INSTRUCTIONS TO FOLLOW |
Retype the listing exactly, with no images.

DATA TO USE |

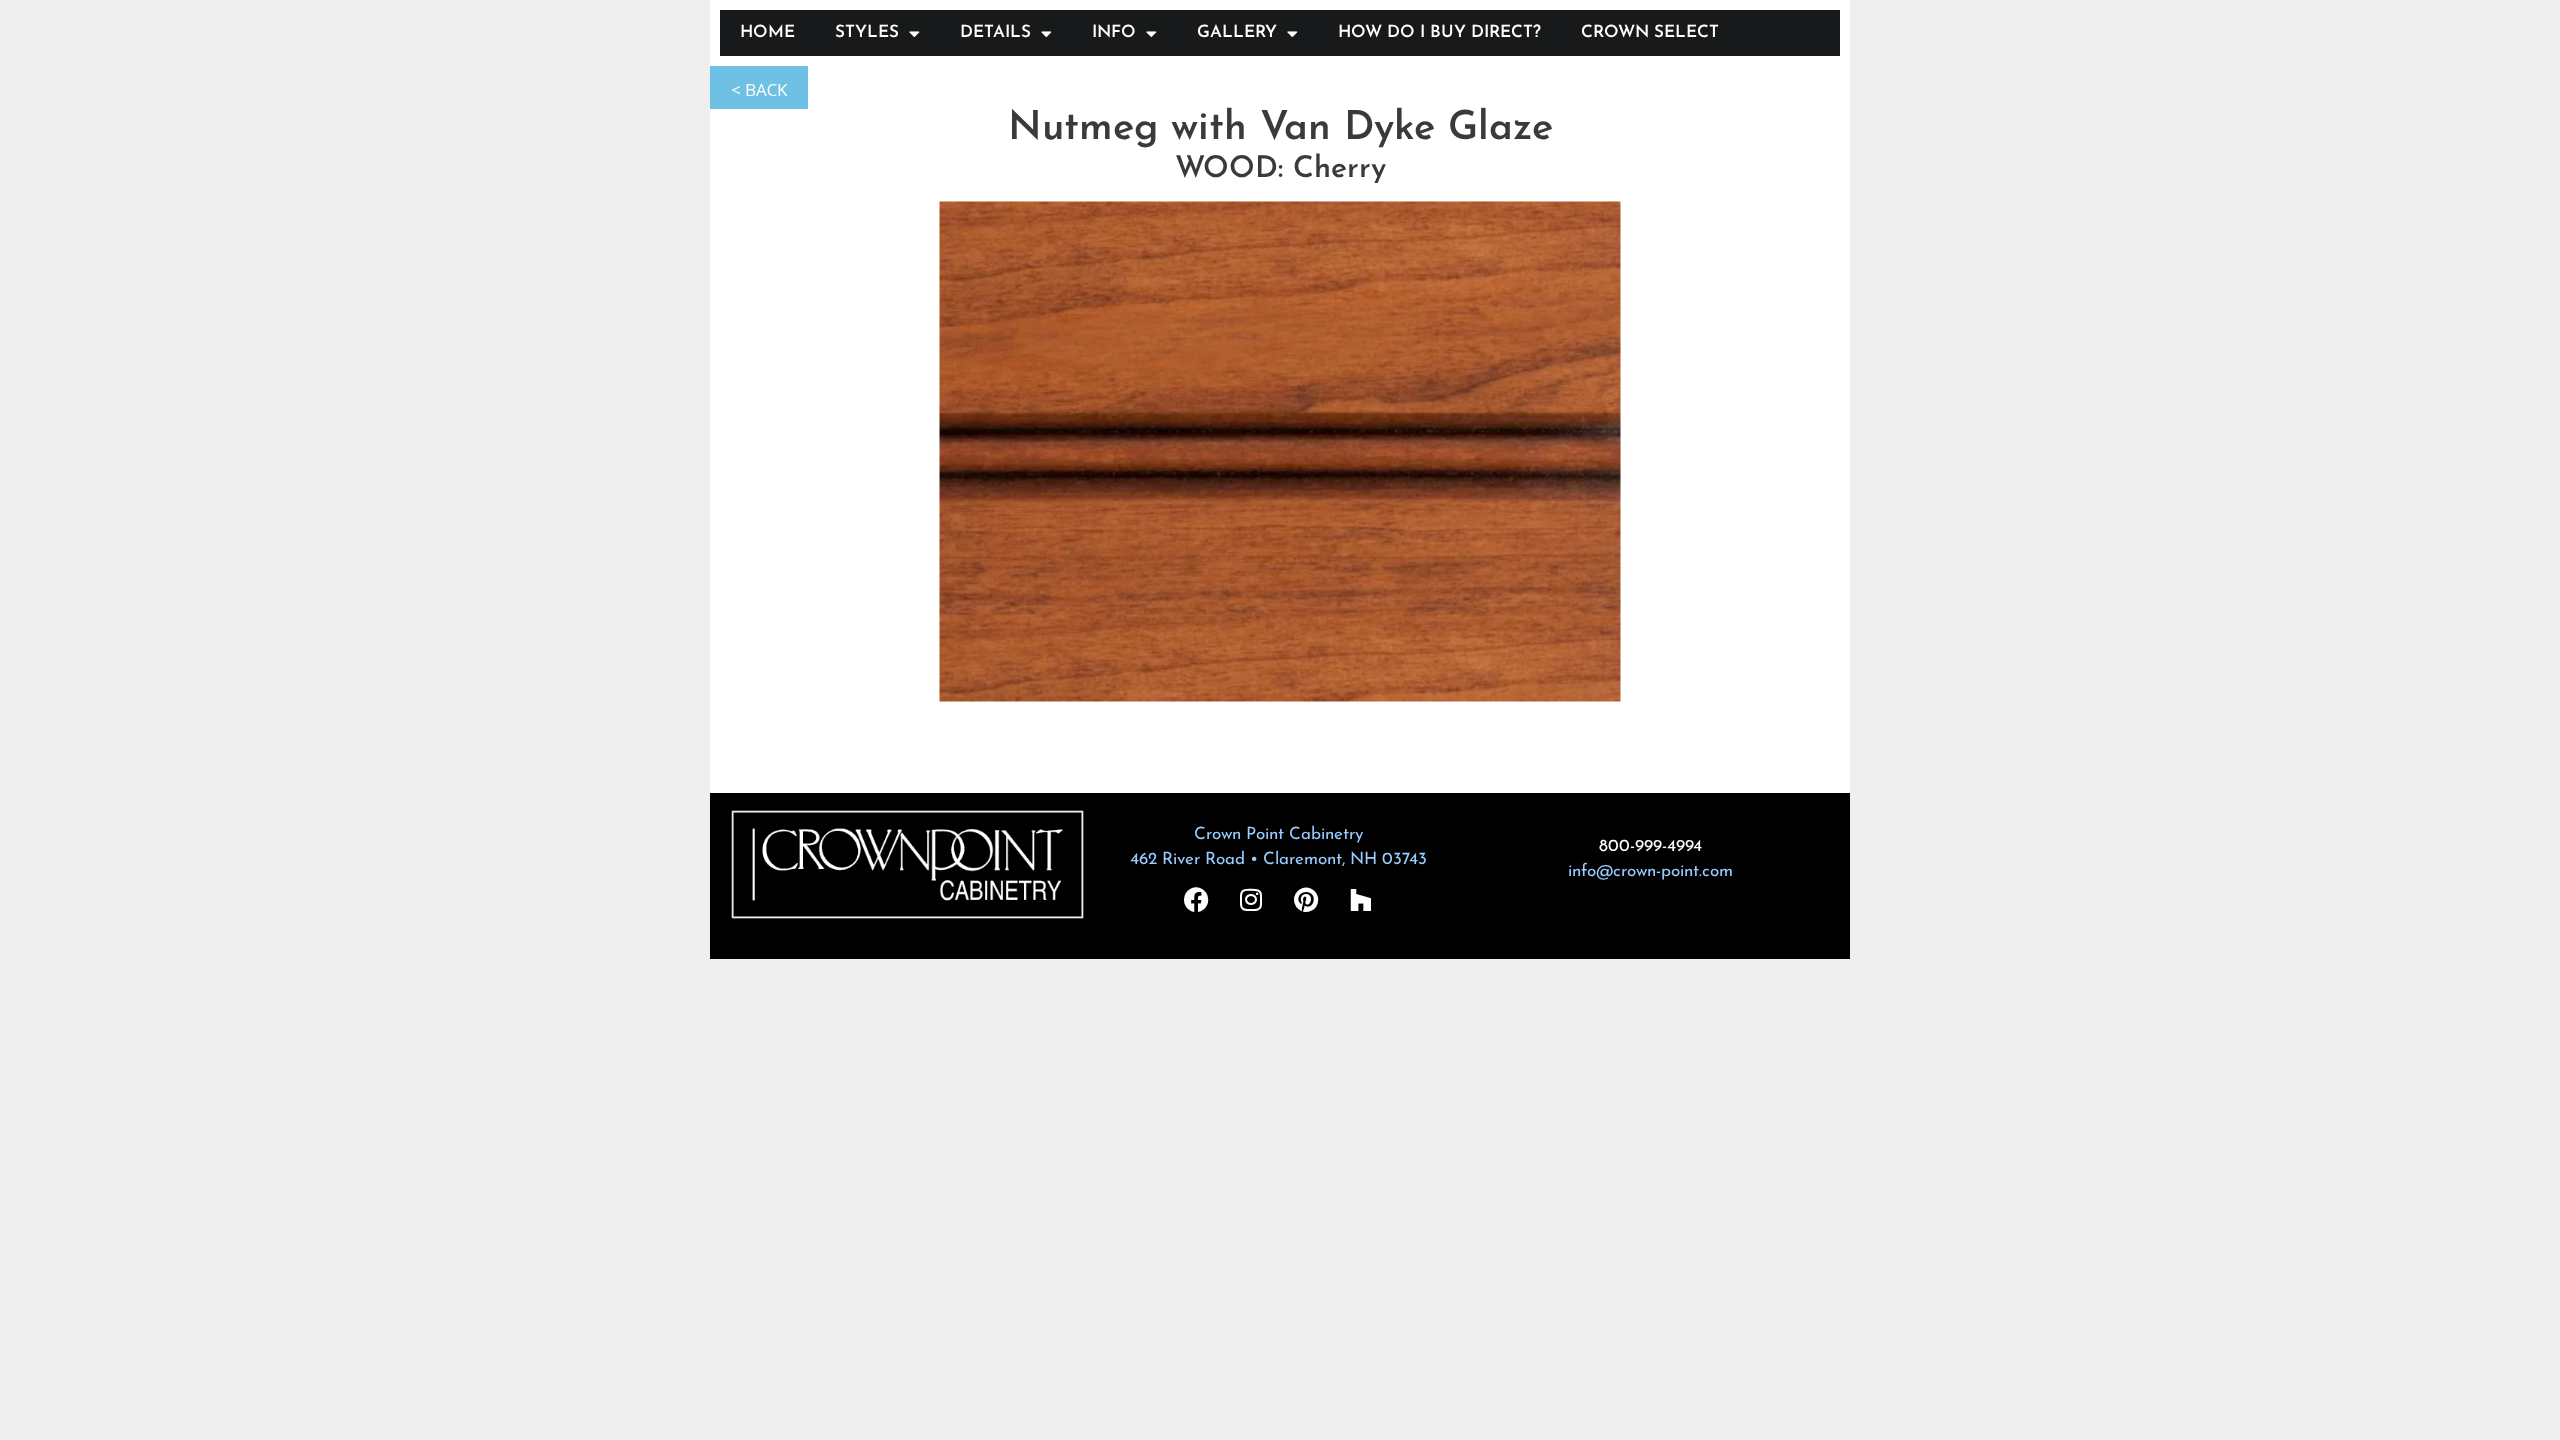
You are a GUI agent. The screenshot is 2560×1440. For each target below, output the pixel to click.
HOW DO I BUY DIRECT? (1439, 32)
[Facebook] (1196, 899)
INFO (1114, 32)
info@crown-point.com (1650, 871)
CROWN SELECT (1650, 32)
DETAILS (995, 32)
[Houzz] (1361, 899)
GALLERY (1237, 32)
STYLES (867, 32)
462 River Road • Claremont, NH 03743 (1278, 859)
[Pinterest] (1306, 899)
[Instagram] (1251, 899)
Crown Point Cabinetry (1278, 834)
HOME (767, 32)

RESULT OF THIS TASK |
You are a GUI agent. The screenshot is 2560×1440. For each target below, output the pixel to click.
HOW DO I BUY DIRECT? (1439, 32)
[Facebook] (1196, 899)
INFO (1114, 32)
info@crown-point.com (1650, 871)
CROWN SELECT (1650, 32)
DETAILS (995, 32)
[Houzz] (1361, 899)
GALLERY (1237, 32)
STYLES (867, 32)
462 River Road • Claremont, NH 03743 (1278, 859)
[Pinterest] (1306, 899)
[Instagram] (1251, 899)
Crown Point Cabinetry (1278, 834)
HOME (767, 32)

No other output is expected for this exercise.